Activity. Return, without anything added, the lines from the one containing "[Switch to Dutch] (75, 218)" through the end of the entries below, exactly as written.
______________________________
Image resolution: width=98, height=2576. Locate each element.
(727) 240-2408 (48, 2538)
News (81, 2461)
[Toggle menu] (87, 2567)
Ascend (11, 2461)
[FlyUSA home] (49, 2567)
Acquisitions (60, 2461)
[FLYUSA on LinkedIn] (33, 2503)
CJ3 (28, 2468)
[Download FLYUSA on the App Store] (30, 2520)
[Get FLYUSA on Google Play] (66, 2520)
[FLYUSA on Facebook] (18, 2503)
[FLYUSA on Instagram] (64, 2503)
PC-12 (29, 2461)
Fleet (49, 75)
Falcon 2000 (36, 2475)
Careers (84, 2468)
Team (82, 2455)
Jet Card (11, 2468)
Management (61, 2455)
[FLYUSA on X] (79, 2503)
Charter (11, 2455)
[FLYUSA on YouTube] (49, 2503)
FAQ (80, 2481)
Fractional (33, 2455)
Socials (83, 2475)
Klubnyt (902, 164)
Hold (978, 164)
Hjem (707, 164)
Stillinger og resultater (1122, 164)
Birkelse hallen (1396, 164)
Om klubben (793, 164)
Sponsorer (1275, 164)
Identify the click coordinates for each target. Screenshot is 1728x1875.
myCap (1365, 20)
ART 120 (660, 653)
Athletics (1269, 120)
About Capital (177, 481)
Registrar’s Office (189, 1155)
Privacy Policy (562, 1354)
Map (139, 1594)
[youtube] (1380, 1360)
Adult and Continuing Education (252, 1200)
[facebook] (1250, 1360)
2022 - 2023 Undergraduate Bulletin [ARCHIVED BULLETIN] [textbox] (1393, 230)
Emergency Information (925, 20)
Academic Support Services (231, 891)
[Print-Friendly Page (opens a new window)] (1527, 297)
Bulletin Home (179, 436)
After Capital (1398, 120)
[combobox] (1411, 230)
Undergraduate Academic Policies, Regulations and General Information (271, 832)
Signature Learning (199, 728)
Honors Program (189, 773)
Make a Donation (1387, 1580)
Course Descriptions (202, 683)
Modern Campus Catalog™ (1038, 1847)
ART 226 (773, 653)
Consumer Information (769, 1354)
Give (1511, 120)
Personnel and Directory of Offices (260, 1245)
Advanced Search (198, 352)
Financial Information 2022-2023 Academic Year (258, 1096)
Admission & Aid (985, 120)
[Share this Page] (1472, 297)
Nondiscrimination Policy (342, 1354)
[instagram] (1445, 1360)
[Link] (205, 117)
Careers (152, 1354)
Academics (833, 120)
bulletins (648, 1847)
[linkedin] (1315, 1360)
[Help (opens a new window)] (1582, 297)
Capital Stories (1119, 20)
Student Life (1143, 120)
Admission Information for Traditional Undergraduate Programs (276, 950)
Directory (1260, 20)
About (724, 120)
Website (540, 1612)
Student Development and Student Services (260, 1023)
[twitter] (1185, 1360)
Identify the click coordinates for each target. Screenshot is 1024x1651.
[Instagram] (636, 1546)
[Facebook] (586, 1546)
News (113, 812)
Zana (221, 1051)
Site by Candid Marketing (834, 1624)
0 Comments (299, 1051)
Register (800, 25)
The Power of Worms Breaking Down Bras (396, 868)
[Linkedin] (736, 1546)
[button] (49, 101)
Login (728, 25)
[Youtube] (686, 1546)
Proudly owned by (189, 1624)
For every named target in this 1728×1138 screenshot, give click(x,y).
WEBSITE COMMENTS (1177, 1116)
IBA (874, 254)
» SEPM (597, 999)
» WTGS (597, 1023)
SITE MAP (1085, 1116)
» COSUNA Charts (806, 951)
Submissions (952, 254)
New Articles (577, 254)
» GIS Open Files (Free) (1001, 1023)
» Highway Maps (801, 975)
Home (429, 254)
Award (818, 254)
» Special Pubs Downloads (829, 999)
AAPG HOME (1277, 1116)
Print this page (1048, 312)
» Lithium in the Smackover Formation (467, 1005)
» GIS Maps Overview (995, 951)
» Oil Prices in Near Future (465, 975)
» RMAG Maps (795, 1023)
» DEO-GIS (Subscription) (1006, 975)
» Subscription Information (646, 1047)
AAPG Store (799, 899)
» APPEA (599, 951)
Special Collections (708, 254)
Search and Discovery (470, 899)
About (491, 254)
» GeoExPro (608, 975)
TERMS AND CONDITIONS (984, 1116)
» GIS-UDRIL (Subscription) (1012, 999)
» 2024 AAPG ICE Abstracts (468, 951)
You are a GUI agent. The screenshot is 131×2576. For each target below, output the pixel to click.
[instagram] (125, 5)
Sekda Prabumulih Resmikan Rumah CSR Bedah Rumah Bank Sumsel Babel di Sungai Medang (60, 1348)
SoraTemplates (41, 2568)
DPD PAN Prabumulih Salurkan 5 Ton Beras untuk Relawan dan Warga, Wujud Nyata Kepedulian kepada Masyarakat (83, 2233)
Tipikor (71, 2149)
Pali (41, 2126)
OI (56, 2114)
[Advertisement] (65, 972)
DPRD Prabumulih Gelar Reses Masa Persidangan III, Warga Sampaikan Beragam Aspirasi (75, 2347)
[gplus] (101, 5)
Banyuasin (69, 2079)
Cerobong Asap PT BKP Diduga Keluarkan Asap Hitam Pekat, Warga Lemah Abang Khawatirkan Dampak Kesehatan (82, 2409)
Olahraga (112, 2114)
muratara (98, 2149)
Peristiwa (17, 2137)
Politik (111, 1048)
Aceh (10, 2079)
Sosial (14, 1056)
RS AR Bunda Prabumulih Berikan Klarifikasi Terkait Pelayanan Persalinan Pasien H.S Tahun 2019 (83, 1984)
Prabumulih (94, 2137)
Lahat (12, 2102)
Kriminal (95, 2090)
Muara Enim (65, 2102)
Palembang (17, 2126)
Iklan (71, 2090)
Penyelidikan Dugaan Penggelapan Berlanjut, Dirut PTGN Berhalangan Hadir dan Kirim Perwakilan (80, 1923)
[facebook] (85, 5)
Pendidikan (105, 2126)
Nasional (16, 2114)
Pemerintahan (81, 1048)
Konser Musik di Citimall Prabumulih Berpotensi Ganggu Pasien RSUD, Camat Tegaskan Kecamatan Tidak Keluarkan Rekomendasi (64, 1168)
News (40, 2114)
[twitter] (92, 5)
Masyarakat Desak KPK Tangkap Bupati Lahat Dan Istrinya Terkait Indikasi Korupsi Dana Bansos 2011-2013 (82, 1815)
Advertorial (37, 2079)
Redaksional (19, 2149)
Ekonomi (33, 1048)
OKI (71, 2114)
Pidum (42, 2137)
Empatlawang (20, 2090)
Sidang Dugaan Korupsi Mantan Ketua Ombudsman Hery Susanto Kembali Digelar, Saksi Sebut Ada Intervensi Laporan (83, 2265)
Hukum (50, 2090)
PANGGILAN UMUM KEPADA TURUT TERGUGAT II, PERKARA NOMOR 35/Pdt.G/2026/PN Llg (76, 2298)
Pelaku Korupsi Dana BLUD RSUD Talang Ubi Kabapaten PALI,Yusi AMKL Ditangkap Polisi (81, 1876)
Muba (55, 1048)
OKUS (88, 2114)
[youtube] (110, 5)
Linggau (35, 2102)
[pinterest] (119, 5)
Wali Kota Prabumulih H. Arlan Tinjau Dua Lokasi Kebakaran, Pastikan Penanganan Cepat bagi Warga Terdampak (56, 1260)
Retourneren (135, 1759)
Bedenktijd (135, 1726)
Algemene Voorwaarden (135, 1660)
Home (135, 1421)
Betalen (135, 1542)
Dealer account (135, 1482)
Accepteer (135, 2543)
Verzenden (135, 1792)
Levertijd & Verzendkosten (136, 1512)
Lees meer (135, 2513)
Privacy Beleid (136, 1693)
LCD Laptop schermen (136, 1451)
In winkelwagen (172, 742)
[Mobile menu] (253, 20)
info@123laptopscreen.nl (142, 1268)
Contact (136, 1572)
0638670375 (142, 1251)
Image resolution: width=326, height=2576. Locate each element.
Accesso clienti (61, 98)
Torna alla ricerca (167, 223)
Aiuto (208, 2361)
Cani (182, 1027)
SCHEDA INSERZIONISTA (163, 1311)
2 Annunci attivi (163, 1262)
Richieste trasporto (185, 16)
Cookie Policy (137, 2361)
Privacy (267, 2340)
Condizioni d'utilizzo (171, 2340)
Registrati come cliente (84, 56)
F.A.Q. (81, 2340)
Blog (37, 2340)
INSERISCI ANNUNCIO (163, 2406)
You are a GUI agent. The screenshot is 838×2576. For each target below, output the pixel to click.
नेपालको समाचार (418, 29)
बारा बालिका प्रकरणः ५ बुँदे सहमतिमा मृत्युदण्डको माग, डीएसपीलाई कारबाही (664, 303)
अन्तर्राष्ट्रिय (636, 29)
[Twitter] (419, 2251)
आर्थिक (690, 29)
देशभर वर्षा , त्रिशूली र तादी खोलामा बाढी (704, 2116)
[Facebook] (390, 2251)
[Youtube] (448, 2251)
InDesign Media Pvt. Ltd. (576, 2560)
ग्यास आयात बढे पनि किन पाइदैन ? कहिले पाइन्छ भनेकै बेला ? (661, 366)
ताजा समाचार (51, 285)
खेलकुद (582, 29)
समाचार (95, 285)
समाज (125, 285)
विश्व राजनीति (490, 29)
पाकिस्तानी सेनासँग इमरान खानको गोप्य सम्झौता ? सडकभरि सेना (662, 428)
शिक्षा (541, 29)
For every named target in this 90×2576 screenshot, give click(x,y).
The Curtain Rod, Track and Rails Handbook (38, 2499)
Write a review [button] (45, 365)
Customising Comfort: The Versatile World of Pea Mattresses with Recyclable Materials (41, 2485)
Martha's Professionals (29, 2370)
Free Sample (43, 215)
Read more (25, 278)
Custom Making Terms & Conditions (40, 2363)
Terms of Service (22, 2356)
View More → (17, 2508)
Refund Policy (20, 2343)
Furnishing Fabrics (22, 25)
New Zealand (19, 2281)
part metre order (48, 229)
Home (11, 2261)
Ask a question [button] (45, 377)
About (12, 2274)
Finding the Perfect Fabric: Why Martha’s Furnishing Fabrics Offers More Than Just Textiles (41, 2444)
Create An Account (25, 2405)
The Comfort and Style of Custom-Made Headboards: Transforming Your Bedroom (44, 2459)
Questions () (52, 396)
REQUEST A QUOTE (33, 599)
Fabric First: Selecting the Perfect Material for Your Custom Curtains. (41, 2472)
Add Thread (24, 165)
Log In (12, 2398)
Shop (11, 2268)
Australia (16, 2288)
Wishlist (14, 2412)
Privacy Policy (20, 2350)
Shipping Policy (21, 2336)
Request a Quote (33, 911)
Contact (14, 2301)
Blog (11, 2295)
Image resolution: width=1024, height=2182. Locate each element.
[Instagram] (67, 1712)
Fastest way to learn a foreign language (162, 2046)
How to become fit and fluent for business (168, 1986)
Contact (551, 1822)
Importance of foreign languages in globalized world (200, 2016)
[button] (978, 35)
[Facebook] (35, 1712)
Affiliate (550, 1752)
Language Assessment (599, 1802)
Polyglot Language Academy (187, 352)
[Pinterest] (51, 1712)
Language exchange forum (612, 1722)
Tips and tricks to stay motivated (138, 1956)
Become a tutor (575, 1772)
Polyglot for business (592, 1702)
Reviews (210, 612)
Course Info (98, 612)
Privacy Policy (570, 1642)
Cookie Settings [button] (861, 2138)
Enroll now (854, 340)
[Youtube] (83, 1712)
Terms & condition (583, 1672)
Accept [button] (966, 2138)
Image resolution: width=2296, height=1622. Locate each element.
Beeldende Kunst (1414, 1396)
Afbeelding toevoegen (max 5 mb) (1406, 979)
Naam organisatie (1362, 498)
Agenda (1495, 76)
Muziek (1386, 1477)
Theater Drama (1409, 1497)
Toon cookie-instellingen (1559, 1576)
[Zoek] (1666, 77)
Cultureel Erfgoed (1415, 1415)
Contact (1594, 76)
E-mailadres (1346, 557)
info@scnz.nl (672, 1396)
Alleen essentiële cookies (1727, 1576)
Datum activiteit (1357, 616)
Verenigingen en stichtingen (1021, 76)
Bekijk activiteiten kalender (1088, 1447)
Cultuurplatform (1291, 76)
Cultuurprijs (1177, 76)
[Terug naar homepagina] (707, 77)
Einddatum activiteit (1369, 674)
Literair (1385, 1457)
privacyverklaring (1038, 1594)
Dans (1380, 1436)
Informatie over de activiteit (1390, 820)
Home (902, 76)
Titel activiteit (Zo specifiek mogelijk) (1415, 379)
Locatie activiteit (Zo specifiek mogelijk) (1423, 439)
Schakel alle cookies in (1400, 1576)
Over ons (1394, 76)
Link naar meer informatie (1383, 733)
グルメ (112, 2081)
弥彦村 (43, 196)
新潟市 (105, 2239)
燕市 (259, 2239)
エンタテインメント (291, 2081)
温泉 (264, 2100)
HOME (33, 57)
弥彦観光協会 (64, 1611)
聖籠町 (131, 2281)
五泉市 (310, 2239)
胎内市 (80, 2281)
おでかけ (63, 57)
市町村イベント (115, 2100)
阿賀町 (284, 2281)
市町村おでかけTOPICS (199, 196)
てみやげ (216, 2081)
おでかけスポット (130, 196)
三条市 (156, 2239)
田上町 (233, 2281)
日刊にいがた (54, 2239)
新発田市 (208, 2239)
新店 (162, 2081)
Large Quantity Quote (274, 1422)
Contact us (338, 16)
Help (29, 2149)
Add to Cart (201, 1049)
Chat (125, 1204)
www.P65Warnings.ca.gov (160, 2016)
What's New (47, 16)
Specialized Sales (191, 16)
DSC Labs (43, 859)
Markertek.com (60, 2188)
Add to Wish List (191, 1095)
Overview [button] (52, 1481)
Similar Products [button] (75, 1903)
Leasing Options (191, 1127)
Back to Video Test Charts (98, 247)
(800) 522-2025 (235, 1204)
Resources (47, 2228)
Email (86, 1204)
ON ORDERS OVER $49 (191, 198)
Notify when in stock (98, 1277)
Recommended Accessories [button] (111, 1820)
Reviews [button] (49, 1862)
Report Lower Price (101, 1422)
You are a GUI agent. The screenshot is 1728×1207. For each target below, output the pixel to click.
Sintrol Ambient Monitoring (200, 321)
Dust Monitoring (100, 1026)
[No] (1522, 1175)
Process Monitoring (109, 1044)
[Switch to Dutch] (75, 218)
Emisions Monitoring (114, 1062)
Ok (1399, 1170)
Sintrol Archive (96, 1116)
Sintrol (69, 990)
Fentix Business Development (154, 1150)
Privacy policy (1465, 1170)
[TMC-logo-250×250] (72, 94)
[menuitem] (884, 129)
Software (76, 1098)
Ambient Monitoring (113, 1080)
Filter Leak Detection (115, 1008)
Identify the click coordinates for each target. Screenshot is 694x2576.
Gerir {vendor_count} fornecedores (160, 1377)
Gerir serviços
______________________________
Result of the exercise.
[Switch to Dutch] (75, 218)
Emisions Monitoring (114, 1062)
Ok (1399, 1170)
Sintrol Archive (96, 1116)
Sintrol (69, 990)
Fentix Business Development (154, 1150)
Privacy policy (1465, 1170)
[TMC-logo-250×250] (72, 94)
[menuitem] (884, 129)
Software (76, 1098)
Ambient Monitoring (113, 1080)
Filter Leak Detection (115, 1008)
Identify the click coordinates for each target. Screenshot is 694x2576.
Gerir {vendor_count} fornecedores (160, 1377)
Gerir serviços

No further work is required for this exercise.